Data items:
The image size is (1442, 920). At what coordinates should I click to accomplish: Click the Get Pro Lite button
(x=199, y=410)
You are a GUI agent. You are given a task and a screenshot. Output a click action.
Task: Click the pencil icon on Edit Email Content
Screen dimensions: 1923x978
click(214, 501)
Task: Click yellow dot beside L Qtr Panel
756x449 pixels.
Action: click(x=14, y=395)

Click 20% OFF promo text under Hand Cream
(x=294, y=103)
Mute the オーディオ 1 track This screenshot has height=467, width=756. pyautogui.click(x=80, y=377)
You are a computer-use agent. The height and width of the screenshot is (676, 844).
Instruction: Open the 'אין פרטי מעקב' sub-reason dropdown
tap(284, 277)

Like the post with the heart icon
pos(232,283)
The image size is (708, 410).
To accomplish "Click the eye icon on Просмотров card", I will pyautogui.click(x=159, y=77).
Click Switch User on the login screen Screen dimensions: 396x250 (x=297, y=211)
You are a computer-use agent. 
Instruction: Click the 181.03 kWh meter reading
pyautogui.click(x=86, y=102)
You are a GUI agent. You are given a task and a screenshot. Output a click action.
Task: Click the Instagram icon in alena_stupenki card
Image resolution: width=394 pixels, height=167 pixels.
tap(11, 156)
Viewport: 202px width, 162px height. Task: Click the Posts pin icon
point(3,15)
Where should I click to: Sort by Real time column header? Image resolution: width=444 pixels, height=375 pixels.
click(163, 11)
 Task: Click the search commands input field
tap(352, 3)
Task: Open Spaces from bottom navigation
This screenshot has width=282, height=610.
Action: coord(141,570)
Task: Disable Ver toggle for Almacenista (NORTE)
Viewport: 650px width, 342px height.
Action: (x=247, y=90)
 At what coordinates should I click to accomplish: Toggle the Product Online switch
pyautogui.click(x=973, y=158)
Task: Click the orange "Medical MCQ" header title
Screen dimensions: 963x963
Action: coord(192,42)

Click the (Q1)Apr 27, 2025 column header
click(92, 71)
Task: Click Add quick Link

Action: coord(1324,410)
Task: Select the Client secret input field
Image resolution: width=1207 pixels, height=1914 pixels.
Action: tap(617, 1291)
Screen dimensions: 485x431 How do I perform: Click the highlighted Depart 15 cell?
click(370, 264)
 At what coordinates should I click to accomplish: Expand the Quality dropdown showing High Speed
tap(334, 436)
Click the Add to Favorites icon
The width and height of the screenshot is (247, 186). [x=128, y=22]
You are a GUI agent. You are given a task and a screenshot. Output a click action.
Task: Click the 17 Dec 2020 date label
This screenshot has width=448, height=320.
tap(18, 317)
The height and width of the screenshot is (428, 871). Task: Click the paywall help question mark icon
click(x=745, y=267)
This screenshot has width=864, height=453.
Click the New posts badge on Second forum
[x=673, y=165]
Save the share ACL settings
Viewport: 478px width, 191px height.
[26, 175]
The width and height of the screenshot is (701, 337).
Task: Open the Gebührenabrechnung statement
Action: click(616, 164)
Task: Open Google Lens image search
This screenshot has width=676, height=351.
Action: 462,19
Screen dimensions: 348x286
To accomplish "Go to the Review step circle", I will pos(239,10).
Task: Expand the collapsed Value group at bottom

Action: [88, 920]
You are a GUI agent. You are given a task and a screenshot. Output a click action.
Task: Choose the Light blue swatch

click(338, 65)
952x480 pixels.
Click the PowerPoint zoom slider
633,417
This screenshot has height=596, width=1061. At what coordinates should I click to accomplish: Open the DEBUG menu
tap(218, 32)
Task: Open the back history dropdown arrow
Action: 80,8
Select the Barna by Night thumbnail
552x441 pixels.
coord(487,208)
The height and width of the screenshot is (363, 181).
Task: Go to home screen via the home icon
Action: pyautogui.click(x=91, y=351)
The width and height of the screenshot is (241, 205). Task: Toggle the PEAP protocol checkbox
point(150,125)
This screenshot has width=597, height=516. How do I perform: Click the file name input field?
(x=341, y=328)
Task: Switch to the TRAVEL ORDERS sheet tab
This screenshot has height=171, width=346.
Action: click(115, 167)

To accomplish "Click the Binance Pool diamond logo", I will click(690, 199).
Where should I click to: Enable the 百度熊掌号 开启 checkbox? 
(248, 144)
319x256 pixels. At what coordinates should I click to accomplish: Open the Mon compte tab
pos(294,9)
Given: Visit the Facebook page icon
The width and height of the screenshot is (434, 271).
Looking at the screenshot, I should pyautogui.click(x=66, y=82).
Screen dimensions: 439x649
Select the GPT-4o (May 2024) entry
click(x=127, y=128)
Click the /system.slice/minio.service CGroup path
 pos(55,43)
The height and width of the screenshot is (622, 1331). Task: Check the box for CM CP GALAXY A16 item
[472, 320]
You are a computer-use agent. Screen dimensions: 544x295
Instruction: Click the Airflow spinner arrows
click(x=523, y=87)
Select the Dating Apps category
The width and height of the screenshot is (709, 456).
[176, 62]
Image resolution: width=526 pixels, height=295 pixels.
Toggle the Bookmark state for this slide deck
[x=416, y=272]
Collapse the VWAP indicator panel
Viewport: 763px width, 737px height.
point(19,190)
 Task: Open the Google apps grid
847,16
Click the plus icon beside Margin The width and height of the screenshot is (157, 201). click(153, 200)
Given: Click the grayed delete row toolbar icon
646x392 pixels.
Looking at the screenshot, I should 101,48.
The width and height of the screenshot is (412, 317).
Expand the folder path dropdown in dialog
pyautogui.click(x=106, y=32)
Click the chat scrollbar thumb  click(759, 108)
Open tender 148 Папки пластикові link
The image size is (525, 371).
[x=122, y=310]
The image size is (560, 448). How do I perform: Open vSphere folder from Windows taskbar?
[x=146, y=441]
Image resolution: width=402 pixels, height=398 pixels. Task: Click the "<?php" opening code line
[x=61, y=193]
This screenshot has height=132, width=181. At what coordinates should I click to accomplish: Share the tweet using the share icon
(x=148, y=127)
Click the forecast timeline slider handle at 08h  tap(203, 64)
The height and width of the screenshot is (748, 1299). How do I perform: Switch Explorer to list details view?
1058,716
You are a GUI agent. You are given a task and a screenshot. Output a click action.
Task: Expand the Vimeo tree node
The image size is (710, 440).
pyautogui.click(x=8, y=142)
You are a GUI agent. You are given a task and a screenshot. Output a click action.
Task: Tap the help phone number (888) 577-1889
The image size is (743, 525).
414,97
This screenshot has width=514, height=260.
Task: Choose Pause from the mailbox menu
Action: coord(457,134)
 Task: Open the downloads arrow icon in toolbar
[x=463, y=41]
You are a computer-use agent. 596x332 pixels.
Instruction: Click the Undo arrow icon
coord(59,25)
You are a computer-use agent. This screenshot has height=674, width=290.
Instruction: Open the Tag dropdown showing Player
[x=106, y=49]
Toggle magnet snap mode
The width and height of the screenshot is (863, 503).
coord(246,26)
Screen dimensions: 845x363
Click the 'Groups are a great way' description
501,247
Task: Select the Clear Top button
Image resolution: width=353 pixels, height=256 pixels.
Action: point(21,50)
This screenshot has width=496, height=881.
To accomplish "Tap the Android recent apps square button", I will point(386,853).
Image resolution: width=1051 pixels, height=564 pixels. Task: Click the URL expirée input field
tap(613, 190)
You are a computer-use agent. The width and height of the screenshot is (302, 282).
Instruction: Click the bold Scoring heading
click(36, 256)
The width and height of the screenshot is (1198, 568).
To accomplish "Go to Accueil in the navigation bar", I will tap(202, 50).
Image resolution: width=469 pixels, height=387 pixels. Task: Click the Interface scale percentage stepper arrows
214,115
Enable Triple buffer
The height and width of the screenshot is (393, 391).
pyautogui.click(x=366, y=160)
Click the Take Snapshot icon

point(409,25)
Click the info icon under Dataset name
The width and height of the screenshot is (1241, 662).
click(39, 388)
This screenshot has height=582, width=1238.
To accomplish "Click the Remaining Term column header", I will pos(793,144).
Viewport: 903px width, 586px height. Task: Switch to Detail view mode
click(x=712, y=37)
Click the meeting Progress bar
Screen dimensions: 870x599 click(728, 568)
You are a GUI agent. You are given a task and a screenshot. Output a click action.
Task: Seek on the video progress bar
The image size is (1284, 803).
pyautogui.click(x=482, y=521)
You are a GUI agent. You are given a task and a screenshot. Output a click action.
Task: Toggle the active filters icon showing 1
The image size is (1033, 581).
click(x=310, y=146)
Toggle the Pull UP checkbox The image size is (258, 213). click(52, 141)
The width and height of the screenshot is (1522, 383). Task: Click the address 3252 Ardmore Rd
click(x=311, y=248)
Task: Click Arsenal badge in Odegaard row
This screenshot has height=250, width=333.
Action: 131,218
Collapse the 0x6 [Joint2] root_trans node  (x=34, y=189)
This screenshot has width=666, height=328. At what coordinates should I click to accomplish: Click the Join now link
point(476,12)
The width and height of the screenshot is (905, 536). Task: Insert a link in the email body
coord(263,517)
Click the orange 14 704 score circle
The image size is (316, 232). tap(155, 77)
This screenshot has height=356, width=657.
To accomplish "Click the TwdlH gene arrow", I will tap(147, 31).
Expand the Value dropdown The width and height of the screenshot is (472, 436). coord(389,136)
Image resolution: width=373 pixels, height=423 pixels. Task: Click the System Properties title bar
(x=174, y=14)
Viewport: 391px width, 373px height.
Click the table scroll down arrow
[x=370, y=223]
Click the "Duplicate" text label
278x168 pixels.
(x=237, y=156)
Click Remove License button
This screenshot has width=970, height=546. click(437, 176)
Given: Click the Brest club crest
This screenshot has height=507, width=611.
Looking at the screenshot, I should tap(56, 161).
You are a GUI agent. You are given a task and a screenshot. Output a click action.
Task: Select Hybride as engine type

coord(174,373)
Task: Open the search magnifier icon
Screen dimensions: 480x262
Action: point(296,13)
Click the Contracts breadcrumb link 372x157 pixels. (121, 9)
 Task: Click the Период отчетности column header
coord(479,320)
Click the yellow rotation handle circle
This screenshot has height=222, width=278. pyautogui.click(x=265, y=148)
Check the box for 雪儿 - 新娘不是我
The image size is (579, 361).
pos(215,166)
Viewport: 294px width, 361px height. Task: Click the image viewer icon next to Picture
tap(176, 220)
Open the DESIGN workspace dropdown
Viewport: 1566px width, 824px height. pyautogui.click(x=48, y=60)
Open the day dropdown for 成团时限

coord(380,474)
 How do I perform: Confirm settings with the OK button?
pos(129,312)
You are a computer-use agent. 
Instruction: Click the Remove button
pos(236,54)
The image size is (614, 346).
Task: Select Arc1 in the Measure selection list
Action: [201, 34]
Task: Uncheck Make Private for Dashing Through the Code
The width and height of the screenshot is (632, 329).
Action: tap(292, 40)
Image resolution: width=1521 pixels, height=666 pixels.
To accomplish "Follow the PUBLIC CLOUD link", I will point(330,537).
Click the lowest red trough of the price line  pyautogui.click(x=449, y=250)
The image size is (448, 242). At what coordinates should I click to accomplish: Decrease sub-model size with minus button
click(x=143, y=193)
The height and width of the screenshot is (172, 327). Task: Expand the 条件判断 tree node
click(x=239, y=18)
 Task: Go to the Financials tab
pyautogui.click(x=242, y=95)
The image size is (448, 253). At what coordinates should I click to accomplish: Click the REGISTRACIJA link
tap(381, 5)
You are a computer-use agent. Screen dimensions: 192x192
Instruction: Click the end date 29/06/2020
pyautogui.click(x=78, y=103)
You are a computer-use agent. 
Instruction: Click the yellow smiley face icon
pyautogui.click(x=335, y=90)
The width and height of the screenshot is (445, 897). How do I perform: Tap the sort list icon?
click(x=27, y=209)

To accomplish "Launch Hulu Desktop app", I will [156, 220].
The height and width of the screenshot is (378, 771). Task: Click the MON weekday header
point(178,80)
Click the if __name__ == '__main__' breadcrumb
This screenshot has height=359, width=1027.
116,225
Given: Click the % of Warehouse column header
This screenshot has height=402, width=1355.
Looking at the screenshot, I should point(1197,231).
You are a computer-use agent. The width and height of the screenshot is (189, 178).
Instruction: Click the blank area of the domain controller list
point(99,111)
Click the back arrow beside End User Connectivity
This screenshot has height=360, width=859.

◆ **What is being asked**
The answer must be the line containing "Instruction: Click the blank" and every line after it through the last line of the records above, repeated exactly.

◆ **Completed task**
Instruction: Click the blank area of the domain controller list
point(99,111)
Click the back arrow beside End User Connectivity
This screenshot has height=360, width=859.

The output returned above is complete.